Soon thereafter, he was able to find passage from Casablanca to Mexico, followed shortly by his wife and children. Once he was settled in, he joined other Spanish exiles — including Luis Buñuel, with whom he formed a working friendship. In Mexico he worked as screenwriter. He also wrote for the newspapers Nacional and Excélsior and worked as a professor at the Film Academy in Mexico. He became a Mexican citizen in 1955 and lived in Mexico City until his death. In 1972, he was elected Chevalier de l'Ordre des Arts et Lettres by the French Government.

==Work==
Although Aub was the author of nearly 100 novels and plays and is very well known in Spain, only two works are available in English:
- Jusep Torres Campalans. Translated by Herbert Weinstock, Doubleday, 1962.

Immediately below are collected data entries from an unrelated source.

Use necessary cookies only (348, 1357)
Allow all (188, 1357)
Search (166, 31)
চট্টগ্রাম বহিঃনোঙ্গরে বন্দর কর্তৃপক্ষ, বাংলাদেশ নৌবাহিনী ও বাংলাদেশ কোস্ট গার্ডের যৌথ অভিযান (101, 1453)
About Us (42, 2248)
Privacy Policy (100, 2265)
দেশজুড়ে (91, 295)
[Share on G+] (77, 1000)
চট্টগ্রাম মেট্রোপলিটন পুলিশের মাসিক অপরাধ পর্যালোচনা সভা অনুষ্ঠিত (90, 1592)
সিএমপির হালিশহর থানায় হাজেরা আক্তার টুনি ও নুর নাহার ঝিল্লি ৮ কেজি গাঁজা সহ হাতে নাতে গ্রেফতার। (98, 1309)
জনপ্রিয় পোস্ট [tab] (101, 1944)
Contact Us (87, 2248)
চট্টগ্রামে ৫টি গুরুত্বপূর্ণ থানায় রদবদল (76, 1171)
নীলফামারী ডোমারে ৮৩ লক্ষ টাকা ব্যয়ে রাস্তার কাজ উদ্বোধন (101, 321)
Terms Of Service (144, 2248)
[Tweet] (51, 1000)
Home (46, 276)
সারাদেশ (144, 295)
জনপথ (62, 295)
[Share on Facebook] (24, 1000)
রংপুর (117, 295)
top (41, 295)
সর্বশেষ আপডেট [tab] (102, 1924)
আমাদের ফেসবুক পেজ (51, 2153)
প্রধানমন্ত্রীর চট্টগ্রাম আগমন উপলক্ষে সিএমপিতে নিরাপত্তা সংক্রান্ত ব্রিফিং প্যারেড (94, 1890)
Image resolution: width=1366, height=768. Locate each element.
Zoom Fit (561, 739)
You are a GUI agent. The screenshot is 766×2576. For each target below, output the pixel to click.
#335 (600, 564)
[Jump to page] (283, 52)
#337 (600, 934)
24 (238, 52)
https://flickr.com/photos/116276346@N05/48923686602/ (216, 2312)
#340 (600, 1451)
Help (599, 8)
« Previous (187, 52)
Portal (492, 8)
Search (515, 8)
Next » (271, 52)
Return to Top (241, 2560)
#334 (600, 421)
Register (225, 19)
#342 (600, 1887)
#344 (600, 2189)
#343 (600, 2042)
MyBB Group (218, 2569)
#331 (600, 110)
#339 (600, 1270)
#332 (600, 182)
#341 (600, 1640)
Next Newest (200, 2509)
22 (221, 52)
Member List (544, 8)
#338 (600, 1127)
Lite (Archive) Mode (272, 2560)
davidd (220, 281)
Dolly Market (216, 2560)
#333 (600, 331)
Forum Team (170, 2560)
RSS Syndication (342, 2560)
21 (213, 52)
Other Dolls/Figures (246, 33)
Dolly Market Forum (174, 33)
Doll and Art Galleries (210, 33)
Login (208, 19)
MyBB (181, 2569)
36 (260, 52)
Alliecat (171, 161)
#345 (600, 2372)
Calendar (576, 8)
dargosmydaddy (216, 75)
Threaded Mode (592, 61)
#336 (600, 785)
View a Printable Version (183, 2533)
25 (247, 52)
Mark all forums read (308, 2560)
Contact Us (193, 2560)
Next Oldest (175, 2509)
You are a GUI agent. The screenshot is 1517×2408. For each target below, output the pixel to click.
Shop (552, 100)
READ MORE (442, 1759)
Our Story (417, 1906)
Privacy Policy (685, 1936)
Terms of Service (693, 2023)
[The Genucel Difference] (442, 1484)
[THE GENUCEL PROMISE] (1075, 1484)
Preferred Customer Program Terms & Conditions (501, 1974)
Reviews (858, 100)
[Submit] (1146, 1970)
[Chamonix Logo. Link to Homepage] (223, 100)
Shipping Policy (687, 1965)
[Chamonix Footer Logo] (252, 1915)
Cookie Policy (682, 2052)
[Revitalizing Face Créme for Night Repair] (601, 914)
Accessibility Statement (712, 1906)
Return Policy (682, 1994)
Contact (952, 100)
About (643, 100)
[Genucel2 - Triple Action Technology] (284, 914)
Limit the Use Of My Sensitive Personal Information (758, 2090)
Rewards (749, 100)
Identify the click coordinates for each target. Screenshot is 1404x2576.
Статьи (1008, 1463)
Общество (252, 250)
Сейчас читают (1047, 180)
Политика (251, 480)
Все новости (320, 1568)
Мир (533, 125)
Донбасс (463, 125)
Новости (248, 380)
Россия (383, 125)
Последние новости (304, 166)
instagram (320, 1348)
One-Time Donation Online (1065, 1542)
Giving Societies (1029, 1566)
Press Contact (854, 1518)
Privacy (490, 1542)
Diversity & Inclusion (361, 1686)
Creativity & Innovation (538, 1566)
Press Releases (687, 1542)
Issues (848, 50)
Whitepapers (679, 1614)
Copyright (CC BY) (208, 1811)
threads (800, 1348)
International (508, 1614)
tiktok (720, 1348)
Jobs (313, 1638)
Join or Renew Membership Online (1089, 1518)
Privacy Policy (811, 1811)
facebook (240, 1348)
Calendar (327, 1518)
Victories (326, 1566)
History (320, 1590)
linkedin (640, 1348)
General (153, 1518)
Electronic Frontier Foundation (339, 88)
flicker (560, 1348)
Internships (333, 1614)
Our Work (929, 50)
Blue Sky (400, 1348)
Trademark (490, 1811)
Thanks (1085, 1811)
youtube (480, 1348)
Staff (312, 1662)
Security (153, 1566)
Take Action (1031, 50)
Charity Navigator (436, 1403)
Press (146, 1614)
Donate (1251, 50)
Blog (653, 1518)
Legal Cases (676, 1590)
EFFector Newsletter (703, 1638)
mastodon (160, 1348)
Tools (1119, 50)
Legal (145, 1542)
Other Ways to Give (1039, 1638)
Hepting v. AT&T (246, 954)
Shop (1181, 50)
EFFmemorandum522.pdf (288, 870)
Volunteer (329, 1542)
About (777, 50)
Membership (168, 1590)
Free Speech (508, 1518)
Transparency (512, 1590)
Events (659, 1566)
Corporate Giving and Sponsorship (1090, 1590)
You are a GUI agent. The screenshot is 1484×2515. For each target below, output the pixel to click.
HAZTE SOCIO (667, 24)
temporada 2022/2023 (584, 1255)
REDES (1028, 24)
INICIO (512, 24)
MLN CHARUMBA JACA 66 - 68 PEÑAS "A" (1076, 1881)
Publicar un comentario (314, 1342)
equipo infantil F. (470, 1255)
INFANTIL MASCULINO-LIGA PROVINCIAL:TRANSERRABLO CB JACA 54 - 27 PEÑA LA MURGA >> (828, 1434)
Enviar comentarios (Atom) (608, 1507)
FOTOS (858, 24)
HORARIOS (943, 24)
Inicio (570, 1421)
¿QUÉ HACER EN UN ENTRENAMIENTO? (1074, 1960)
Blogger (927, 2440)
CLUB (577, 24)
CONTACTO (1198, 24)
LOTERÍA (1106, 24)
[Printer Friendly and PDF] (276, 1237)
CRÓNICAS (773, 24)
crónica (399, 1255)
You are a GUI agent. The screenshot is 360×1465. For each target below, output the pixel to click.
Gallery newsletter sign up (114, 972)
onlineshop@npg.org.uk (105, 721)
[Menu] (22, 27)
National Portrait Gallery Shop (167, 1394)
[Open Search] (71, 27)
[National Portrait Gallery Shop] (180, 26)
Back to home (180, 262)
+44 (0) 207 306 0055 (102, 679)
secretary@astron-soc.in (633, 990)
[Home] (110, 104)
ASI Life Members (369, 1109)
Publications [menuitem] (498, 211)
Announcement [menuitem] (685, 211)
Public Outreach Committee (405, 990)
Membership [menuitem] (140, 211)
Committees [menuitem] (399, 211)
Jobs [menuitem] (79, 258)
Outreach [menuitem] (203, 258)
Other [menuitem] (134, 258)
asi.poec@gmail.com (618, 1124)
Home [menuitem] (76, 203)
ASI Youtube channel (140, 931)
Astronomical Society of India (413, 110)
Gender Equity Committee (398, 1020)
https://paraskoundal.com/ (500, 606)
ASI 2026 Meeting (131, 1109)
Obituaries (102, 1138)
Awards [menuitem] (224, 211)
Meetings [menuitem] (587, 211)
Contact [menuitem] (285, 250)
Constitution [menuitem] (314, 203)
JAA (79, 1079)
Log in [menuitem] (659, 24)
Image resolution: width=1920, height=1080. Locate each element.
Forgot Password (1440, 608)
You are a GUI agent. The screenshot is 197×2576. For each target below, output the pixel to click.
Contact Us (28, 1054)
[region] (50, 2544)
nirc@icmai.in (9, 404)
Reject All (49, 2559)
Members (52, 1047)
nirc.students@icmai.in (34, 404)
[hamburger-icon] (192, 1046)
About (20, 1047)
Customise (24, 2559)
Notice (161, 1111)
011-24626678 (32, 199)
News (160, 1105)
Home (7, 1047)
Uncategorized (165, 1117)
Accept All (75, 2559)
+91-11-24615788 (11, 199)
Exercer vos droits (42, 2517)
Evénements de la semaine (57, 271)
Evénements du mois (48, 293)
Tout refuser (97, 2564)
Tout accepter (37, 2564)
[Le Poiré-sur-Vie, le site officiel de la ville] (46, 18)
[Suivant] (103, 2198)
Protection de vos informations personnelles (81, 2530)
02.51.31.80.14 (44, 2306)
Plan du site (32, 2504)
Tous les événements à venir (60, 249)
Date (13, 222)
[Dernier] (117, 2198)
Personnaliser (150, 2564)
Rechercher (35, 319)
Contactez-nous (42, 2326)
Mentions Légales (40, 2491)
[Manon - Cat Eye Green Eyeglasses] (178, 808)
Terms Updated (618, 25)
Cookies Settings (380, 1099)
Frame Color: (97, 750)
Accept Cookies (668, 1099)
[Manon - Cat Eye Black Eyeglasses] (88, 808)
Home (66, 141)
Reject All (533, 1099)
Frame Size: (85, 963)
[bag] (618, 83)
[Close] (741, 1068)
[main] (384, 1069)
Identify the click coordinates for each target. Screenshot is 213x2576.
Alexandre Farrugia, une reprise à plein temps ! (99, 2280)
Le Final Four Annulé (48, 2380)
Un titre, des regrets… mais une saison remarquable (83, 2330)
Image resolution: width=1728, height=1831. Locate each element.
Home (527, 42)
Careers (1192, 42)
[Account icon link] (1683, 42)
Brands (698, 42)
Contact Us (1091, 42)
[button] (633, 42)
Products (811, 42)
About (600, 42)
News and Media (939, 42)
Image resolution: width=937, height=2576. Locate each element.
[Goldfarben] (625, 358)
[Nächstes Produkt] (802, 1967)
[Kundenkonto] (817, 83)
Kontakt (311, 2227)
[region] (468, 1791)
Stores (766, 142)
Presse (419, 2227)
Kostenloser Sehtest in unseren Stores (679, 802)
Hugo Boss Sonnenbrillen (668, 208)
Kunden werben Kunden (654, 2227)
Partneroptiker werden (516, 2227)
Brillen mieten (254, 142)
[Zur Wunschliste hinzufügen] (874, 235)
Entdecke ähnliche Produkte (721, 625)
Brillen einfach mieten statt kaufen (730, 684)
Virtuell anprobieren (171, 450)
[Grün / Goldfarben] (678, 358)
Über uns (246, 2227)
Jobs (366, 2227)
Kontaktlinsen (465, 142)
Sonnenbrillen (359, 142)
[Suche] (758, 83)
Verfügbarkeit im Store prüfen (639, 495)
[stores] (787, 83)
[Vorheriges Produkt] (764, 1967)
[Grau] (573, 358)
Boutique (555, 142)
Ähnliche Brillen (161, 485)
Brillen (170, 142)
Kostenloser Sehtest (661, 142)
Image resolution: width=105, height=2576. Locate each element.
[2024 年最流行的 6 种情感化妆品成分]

- Field of Honour. Translated by Gerald Martin, Verso Press, 2009. ISBN 1-84467-400-2

The centerpiece of his work is the impressive cycle of novels El laberinto mágico (The Magic Labyrinth) about the Spanish Civil War, written between 1943 and 1968: Campo Cerrado, translated into English as Field of Honour (1943), Campo abierto (1951), Campo de Sangre (1945), Campo del Moro (1963), Campo de los Almendros (1965) and Campo Frances (1968). The cycle also comprises another 25 short stories.